Monday, May 4, 2026

Navan IPO Falls 20% on First Day, Market Valuation at $4.7 Billion


Symbolic Photo: (Collected / Bryce Durbin / TechCrunch)

Staff Reporter | PNN:

Corporate travel and expense management platform Navan faced a 20% decline on its first trading day on Nasdaq on Thursday. The company’s initial public offering (IPO) price was $25 per share, but after the drop, the market valuation fell to approximately $4.7 billion.

Navan was the first company to utilize the new SEC rules for IPOs, which allow public listing even during a government shutdown. Under these rules, companies receive automatic approval within 20 days of filing their IPO documents, bypassing the usual SEC review process. However, this method carries risks—if the SEC later identifies any material errors or undisclosed information, the company may need to amend its filings, potentially lowering the stock price and exposing itself to legal action.

Despite regulatory uncertainty, Navan proceeded with its IPO, largely because most of its registration statements had already been reviewed by SEC staff before the October shutdown.

Previously known as TripActions, Navan had been awaiting its public debut for some time. The company filed confidential IPO documents in 2022 and planned to launch at a valuation of $12 billion in early 2023. In October 2022, a Series G funding round valued the company at $9.2 billion with $199 million raised.

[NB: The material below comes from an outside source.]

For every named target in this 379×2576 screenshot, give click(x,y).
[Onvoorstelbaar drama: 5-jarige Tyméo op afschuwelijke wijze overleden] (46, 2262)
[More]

Navan’s client portfolio includes Shopify, Zoom, Wayfair, OpenAI, and Thomson Reuters. Its AI-powered assistant, Ava, manages roughly half of customers’ flight, hotel, and car rental conversations. Additionally, Navan’s expense management solution helps control employee spending through automated receipt scanning and categorization.

Over the past 12 months, Navan reported $613 million in revenue (a 32% increase) but losses of $188 million. Prior to the IPO, major investors included Lightspeed (24.8%), Warren Geeve (18.6%), Andreessen Horowitz (12.6%), and Greenwoods (7.1%).

The market reaction to this IPO is being closely watched as a key indicator for other startups, with experts noting that regulatory uncertainties can pose significant risks for newly public companies.